### Work to be completed
All lines from the one holding "You are a computer-use" to the end of the listing are to be output exactly, both ends included, with any pictures left out.

Records to process section start

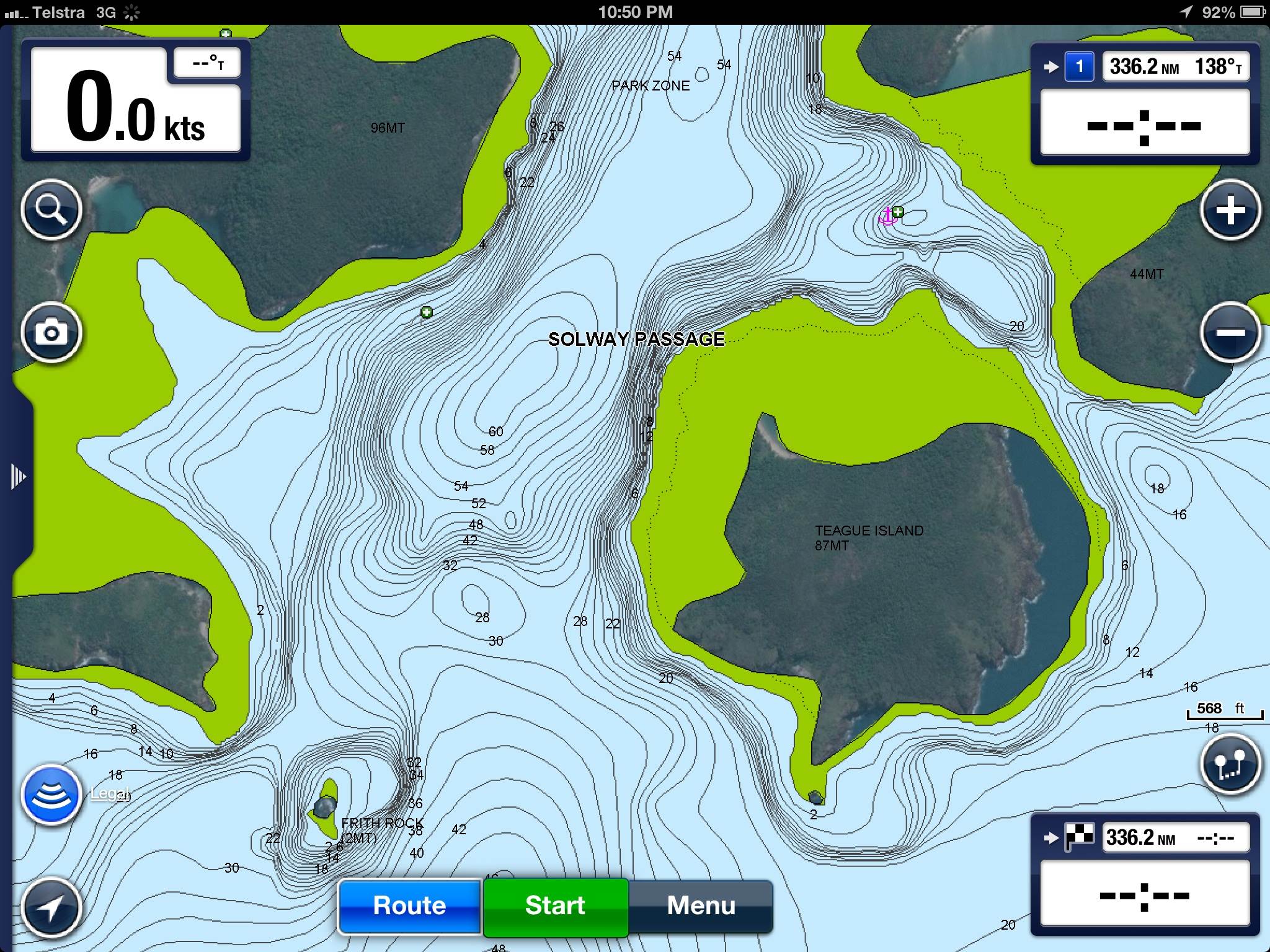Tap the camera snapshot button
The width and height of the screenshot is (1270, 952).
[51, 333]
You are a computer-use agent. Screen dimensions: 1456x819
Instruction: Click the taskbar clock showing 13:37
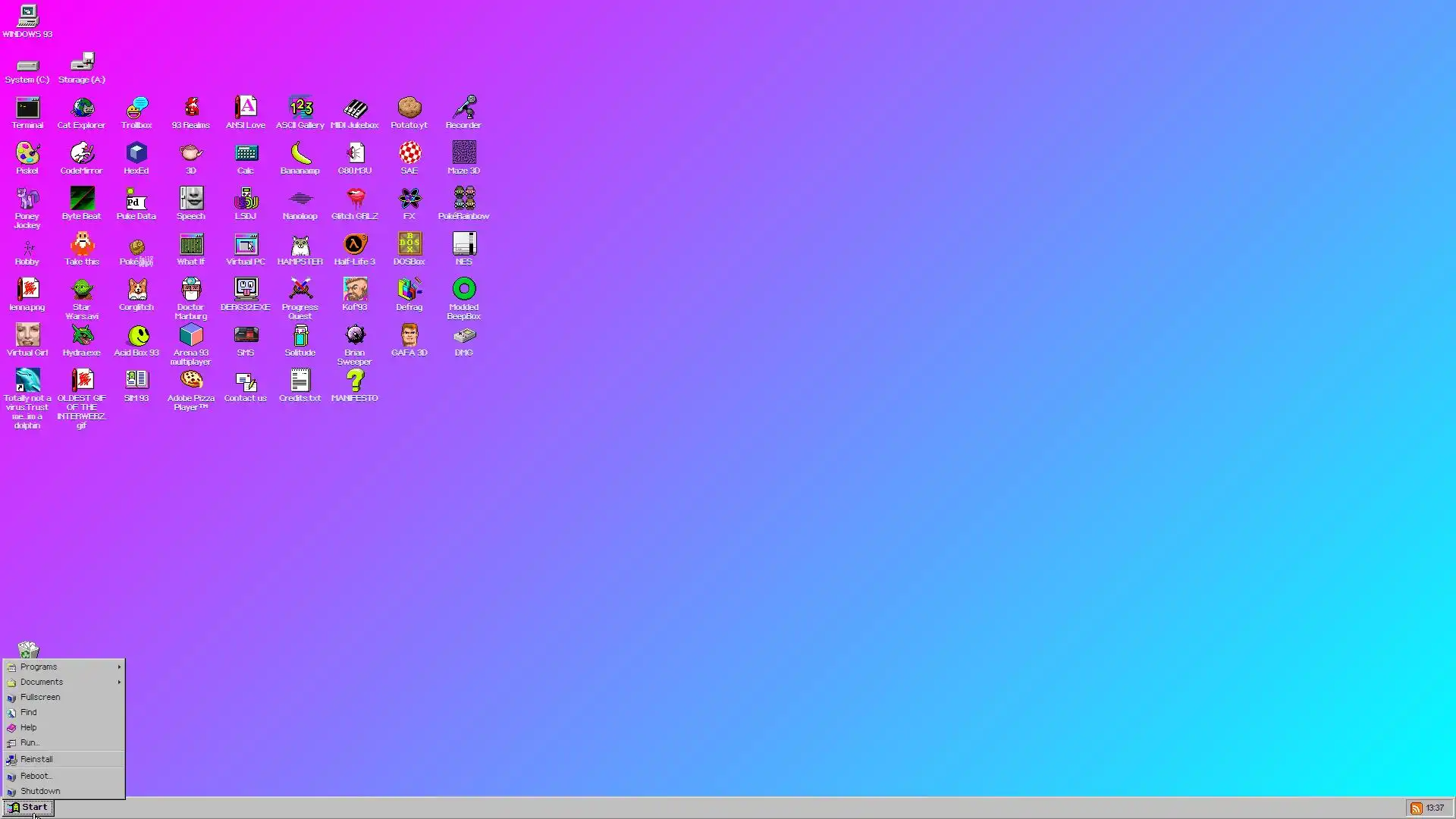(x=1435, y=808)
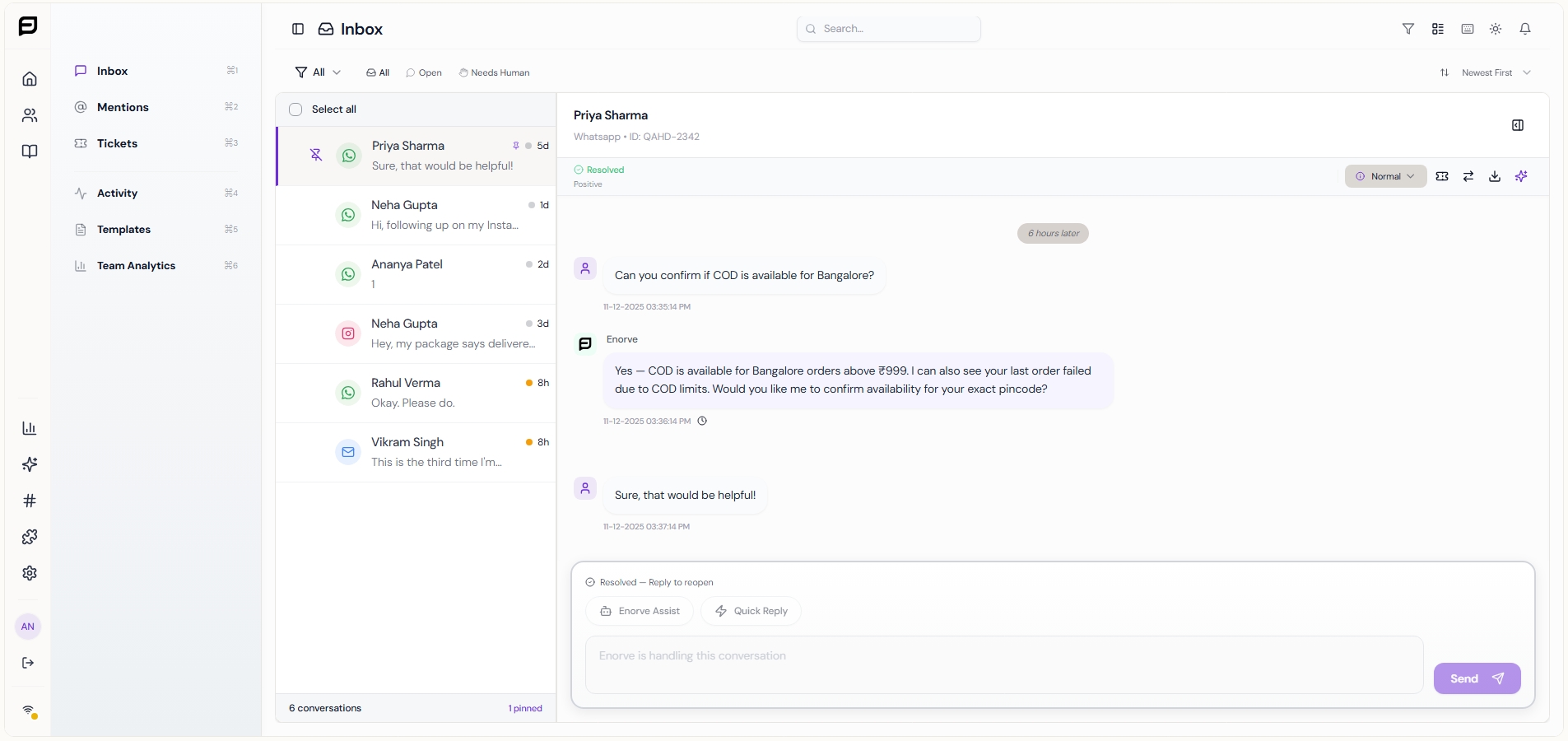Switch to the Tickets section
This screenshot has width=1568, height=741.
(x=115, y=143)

Records to process section end

### Your response
You are a computer-use agent. Screen dimensions: 1456x819
Instruction: Click the taskbar clock showing 13:37
(x=1435, y=808)
Switch to the Tickets section
This screenshot has width=1568, height=741.
(x=115, y=143)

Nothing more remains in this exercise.